(EXCERPTED RECORDS)
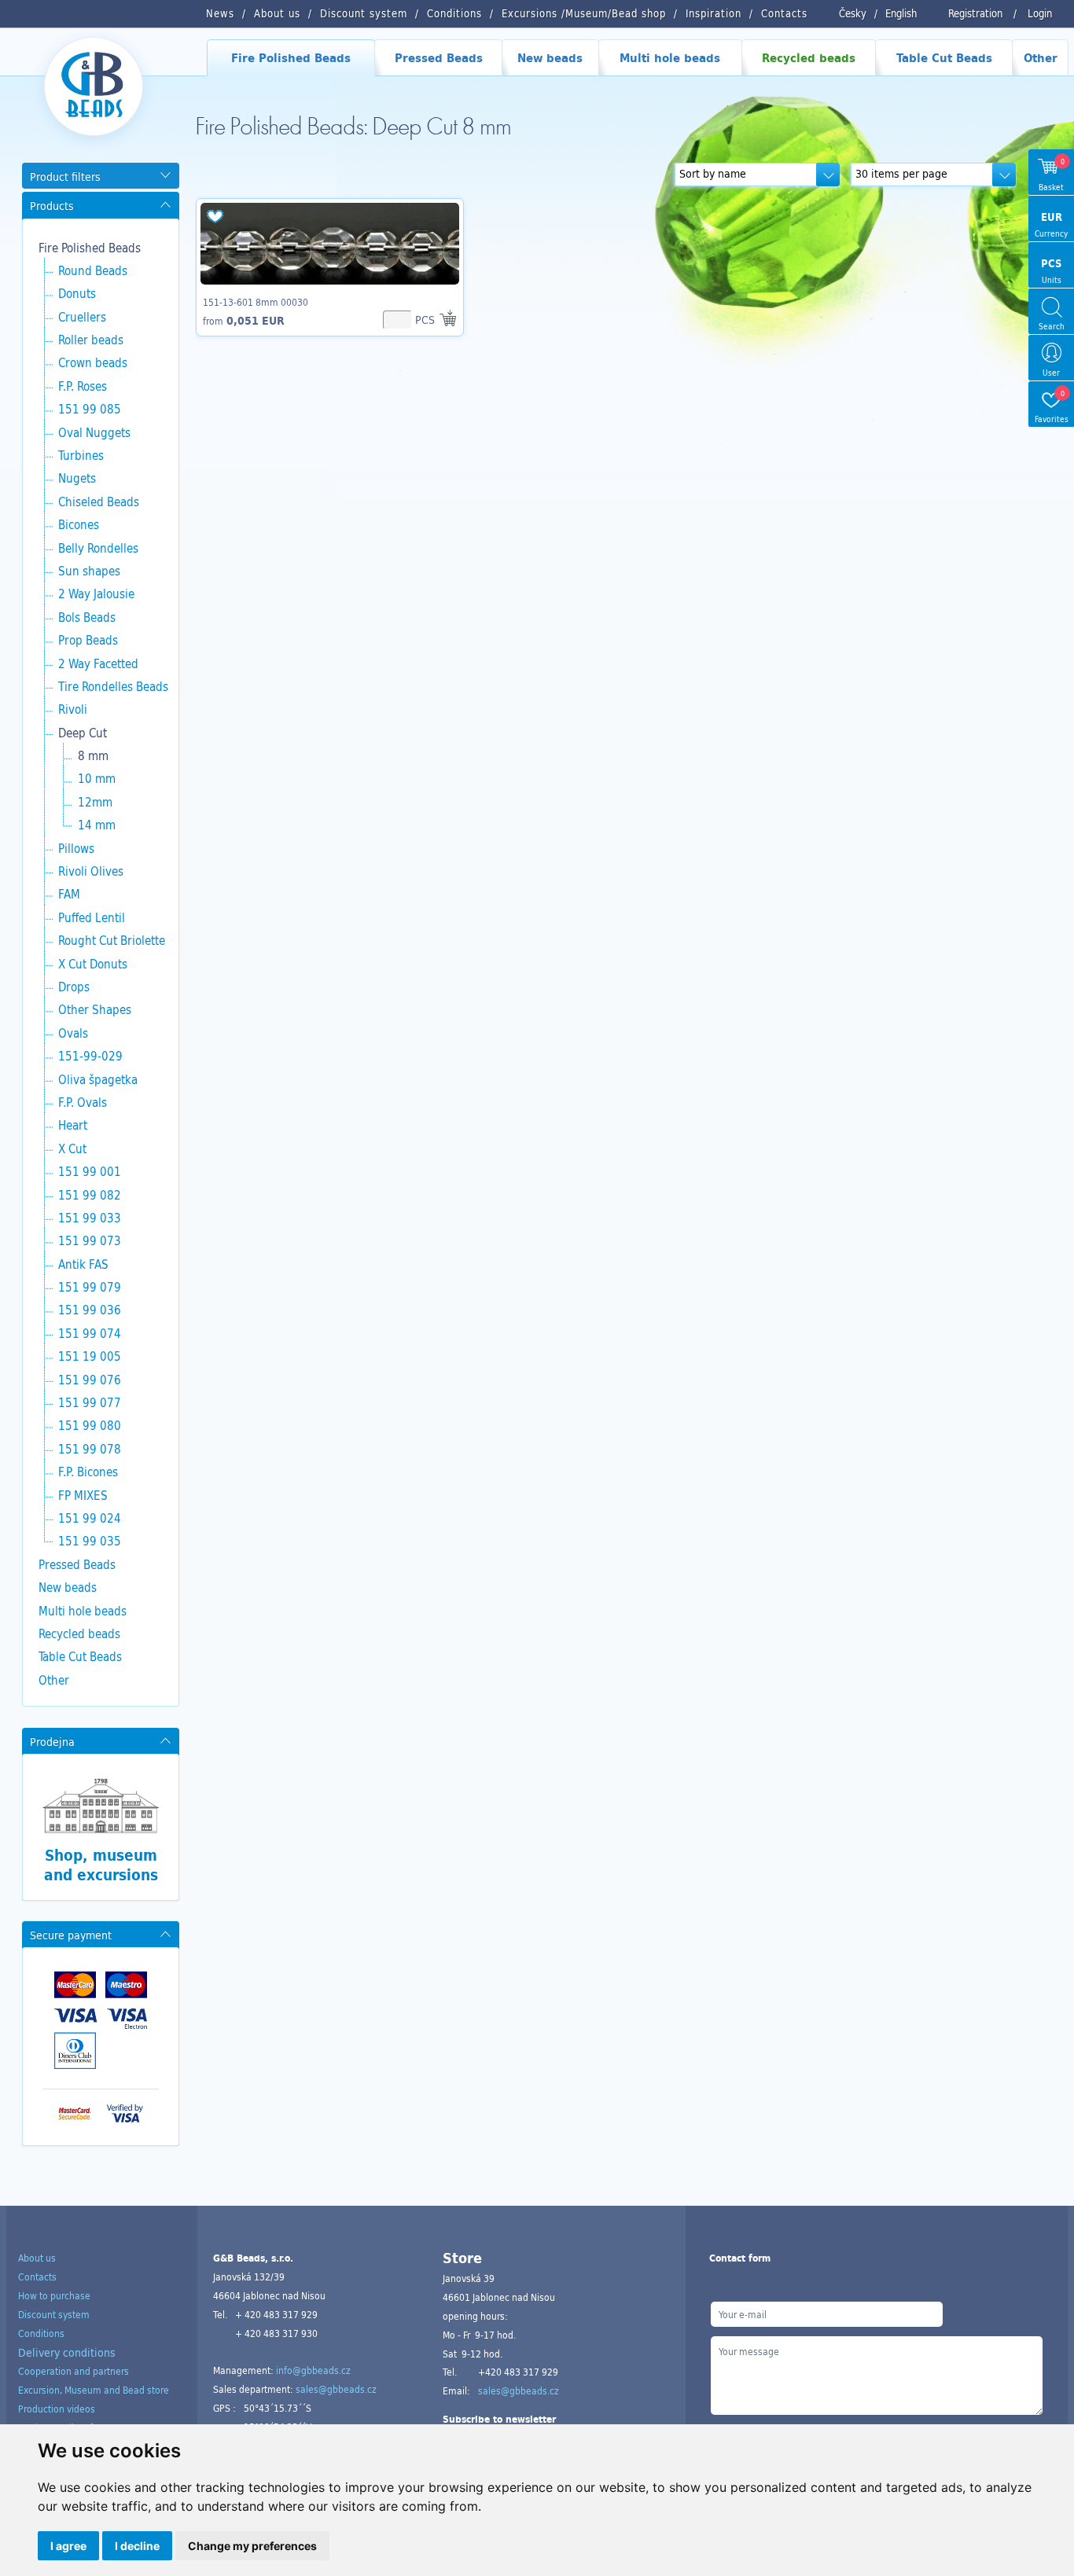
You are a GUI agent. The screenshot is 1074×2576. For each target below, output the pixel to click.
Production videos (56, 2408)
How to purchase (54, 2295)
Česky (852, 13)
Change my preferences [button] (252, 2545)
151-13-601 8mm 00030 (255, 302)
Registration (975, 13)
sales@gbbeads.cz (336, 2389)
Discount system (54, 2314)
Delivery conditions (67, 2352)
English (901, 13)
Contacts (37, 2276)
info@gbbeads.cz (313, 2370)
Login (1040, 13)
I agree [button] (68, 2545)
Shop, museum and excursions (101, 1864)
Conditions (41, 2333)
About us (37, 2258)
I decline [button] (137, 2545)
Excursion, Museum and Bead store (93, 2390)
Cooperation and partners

(WHAT NEEDS TO BE DONE)
Each line from the one containing "Login (1040, 13)" through the last line of the entries above is to be returned exactly, and no others.

(RESULT FOR THIS EXERCISE)
Login (1040, 13)
I agree [button] (68, 2545)
Shop, museum and excursions (101, 1864)
Conditions (41, 2333)
About us (37, 2258)
I decline [button] (137, 2545)
Excursion, Museum and Bead store (93, 2390)
Cooperation and partners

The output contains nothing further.